Written exercise 1.
Answer these questions about the FireLynx analog outputs guide, one line each:
(a) What supply voltage range does the SP032/1 amplifier take?
(b) What peak current does the waveform on the right have?
(c) How far above the highest load voltage should the power supply be set?
Written exercise 2.
Please copy the records from the line with "Task: Open the 일정 calendar icon" through the end of the records, leaving out the pictures.

— Start Selected passage —

The FireLynx Control Module Analog Outputs provide the ability to drive loads with a programmable analog waveform. These waveforms include "segmented" and "peak/hold" waveforms. The ability to add "dither" to the waveform is also provided. These will be discussed later in this User’s Guide. The Analog Outputs work together with the internal digital outputs, which are used as gates, and an External Amplifier. These are the currently available amplifiers:

P/N Drive Levels Supply Voltage Standard Scaling

SP031 Up to 30 Volts / 10 Amps. 9 – 36 Volts 2 Amps/Volt 6 Volts/Volt

SP032/1 Up to 60 Volts / 30 Amps. 36 – 75 Volts 6 Amps/Volt 12 Volts/Volt

SP032/2 Up to 150 Volts / 20 Amps. 100 – 170 Volts 4 Amps/Volt 30 Volts/Volt

Contact Cubic Systems for price and availability.

 

 

Here are two examples of the kinds of waveforms that can be created using the Analog Output / External Amplifier combination:

 

 

 

 

 

The waveform on the left shows a segmented waveform with a 1A pre-charge current, a 10A peak current, a 6A initial hold current, and a 3A final hold current with dither. The waveform on the right shows a peak/hold waveform with a 3A peak current and a 1A hold current with dither.

Quick Start Instructions

1. Before connecting the power supply to the FireLynx External Amplifier, adjust the power supply to the proper voltage. The voltage should be at least 10 volts above the highest load voltage.

External Amplifier Supply Voltage

SP031 9 – 36 Volts

SP032/1 36 – 75 Volts

SP032/2 100 – 170 Volts

 

2. Adjust the current limiting on the power supply for the lowest practical level. Note that short duration pulses can often be a much higher current than the set current limit.

3. Turn off the power supply.

4. Connect the power supply to the External Amplifier. Positive to Supply+; Negative to Supply-. Do not connect the load at this time.

5. Verify that all connections between the FireLynx and the External Amplifier are in place. Verify that the serial port is connected to the PC and the PC is running the FireLynx software. Make sure the correct COM port is selected.

6. Turn on the power supply. If the power supply goes into current limiting for more than a second, shut off the power supply and recheck all connections.

7. Make sure that channel 1 is set to Invert the output. Failure to do this operation could result in a continuous current through the load and its possible destruction. Make sure that the Voltage and Current Scales are each set to zero.

8. Connect the load to the Load terminals of the External Amplifier. There should be no change in the power supply current when the load is connected.

9. Enter the Voltage and Current Scales into the software that is listed on the External Amplifier.

10. The External Amplifier is now ready to be configured using the FireLynx software.

Definitions

Current Scale The scaling factor for current of the External Amplifier. Since this can be specified at the time of order, this is indicated on the External Amplifier itself.

Voltage Scale The scaling factor for voltage of the External Amplifier. Since this can be specified at the time of order, this is indicated on the External Amplifier itself.

Segmented Waveforms

Imax The level of current through the load that causes the Voltage to switch off.

— End Selected passage —
— Start Data records —

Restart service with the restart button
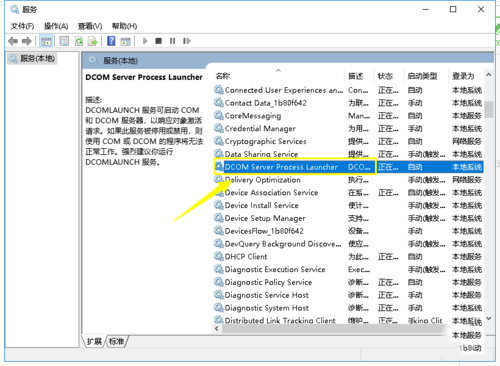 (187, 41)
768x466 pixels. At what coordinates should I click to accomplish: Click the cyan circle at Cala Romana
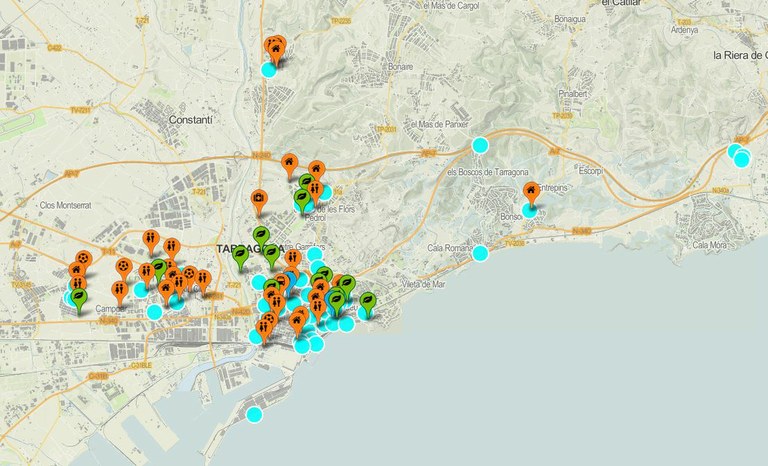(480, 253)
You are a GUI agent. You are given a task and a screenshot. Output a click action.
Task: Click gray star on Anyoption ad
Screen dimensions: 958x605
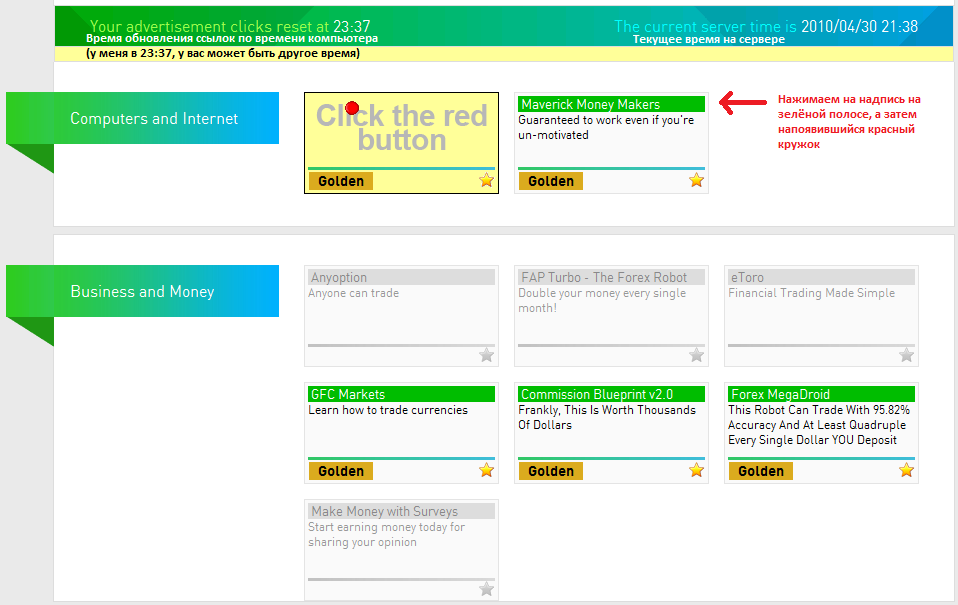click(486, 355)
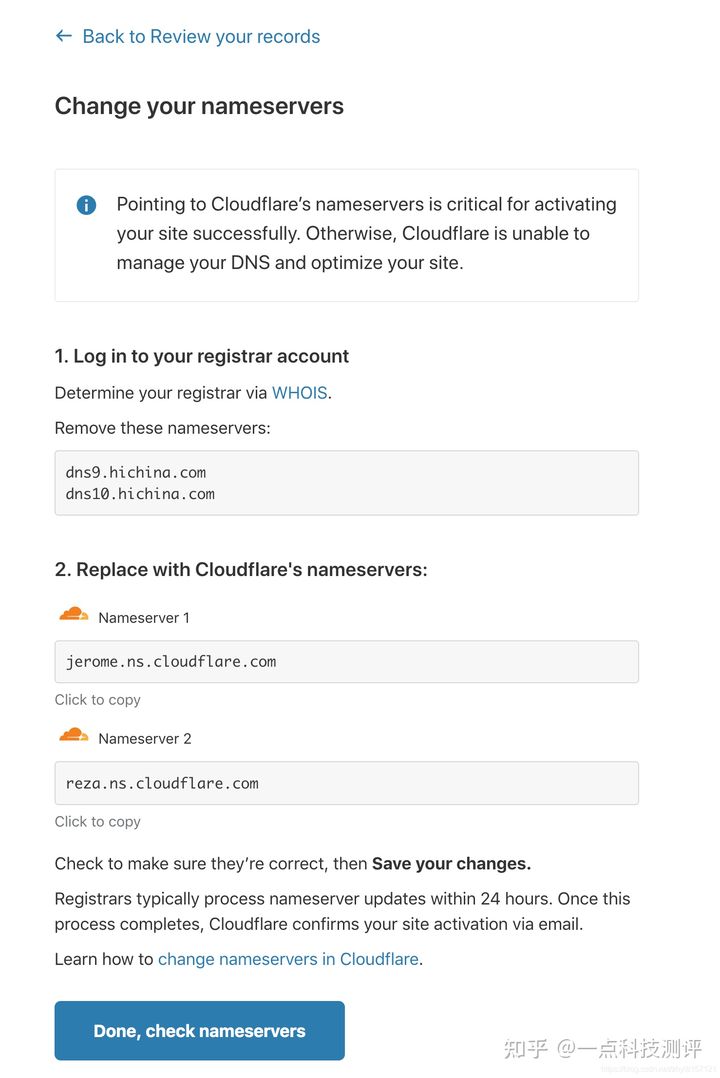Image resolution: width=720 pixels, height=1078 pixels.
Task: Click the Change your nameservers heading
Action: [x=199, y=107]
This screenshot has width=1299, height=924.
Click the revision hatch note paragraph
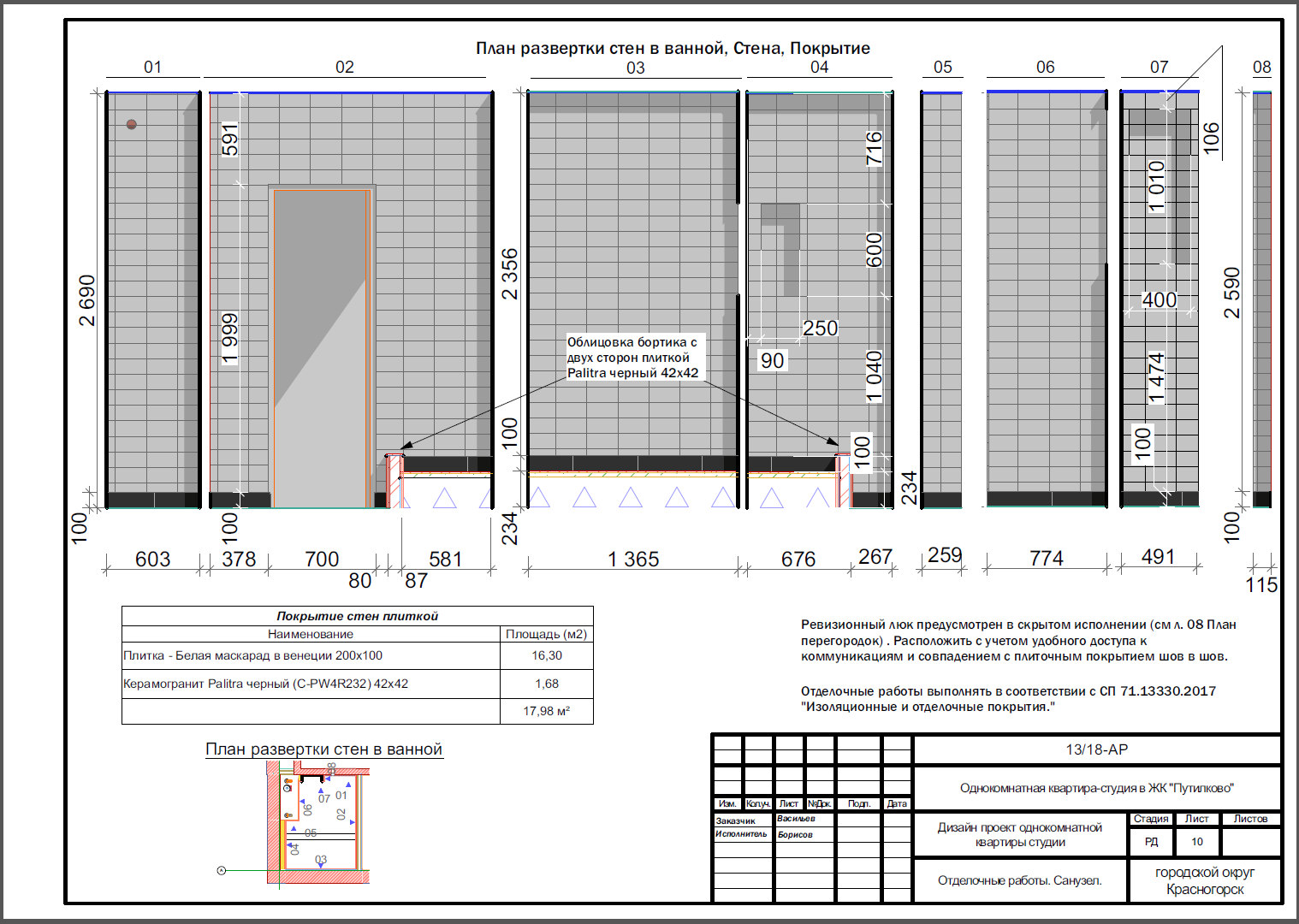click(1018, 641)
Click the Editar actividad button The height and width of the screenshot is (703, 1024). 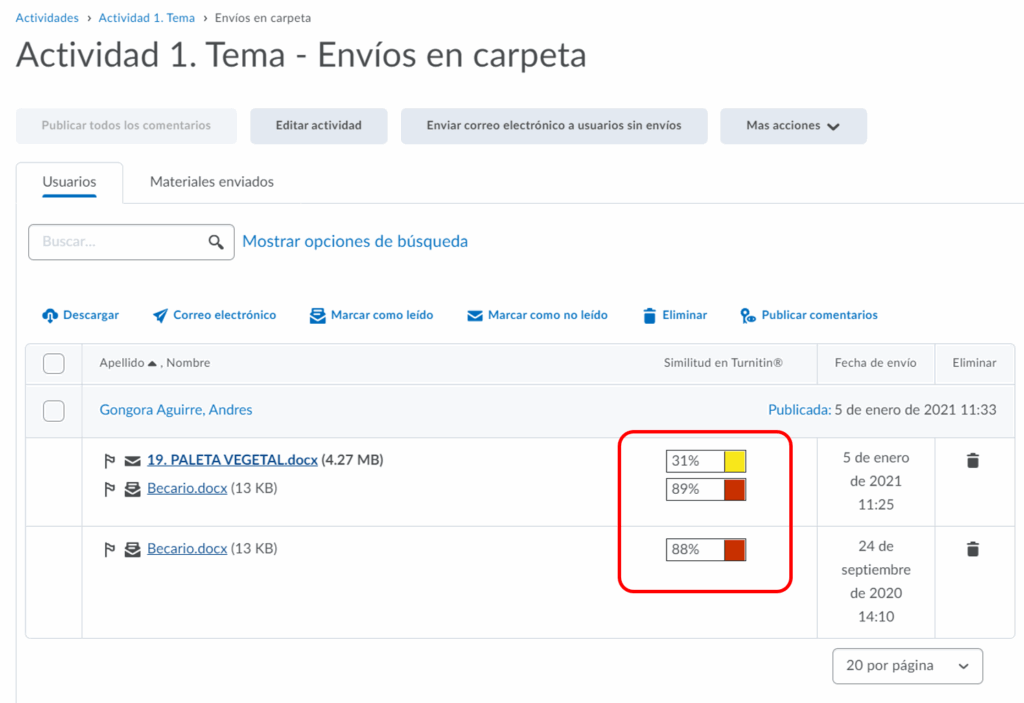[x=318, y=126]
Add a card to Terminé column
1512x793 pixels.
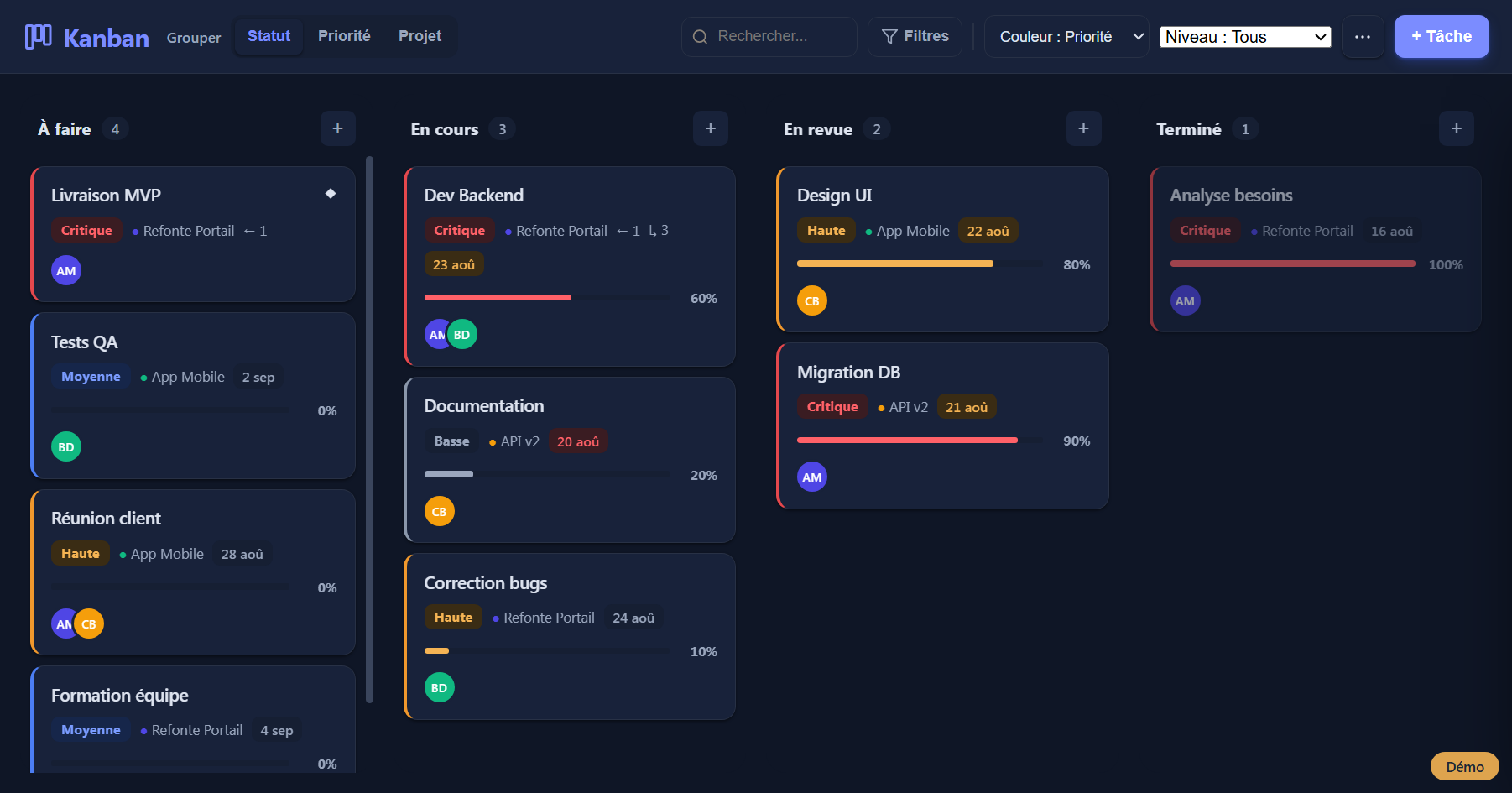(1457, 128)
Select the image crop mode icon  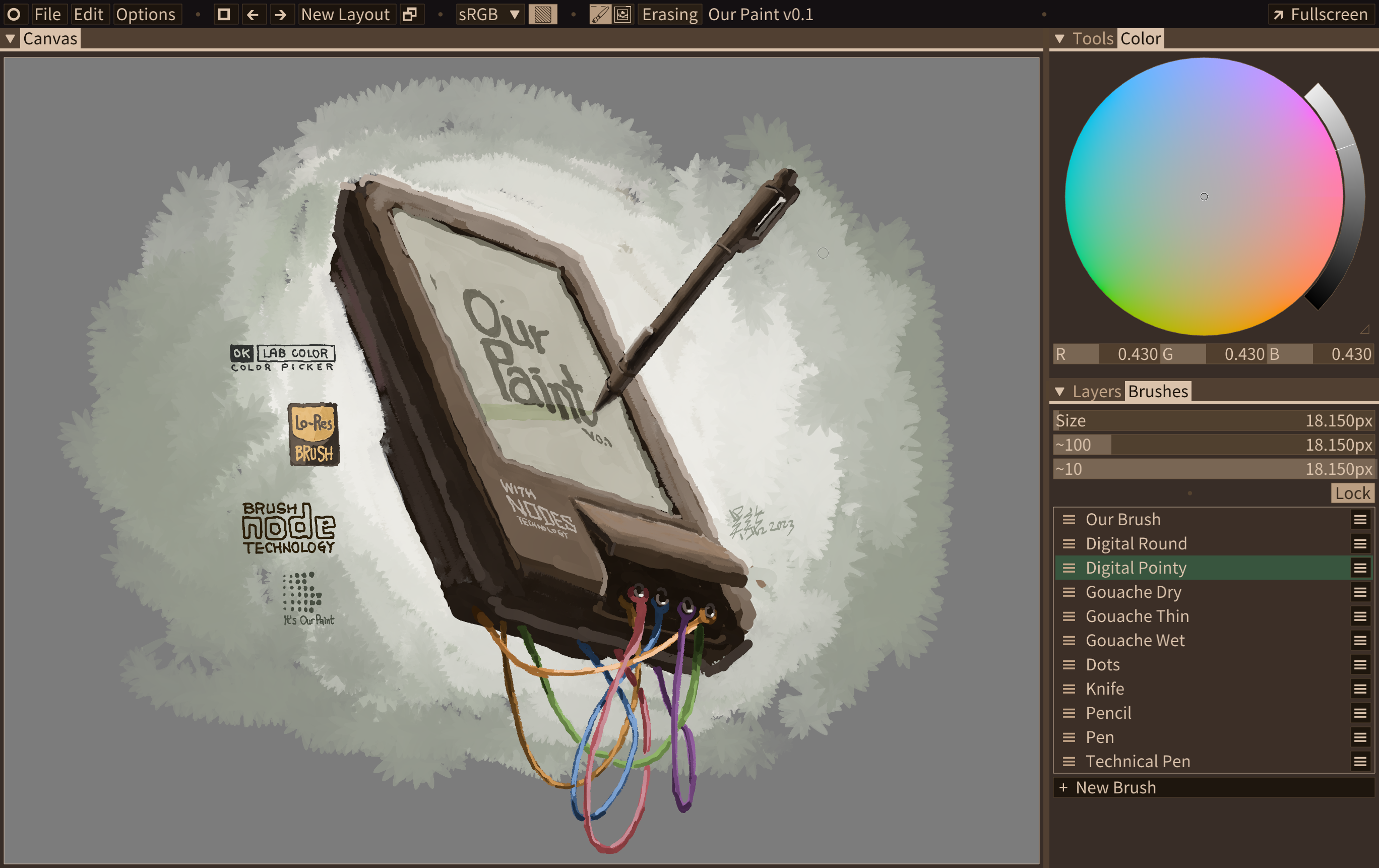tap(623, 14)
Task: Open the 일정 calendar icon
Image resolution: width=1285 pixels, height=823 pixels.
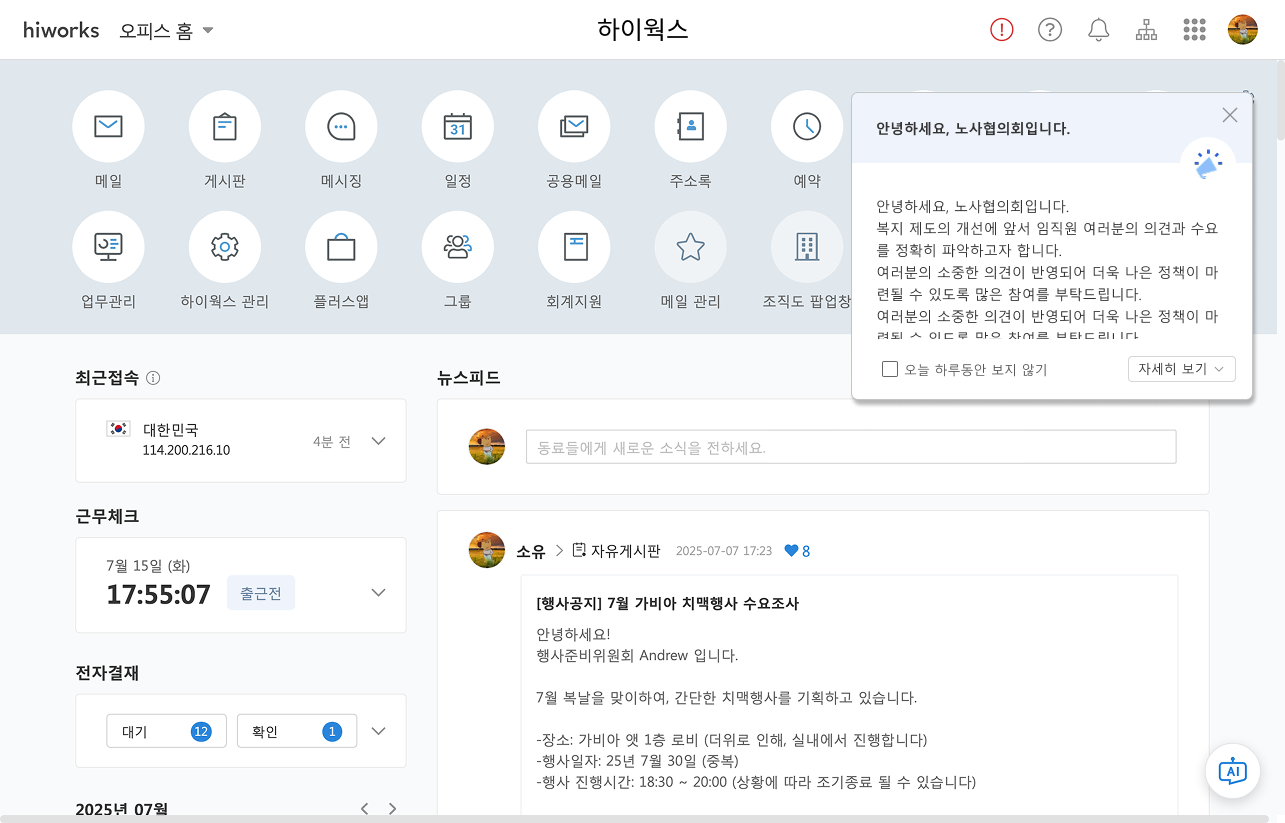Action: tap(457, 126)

— End Data records —

Full response 1.
(a) 36 – 75 Volts
(b) 3A
(c) At least 10 volts

Full response 2.
Task: Open the 일정 calendar icon
Image resolution: width=1285 pixels, height=823 pixels.
Action: tap(457, 126)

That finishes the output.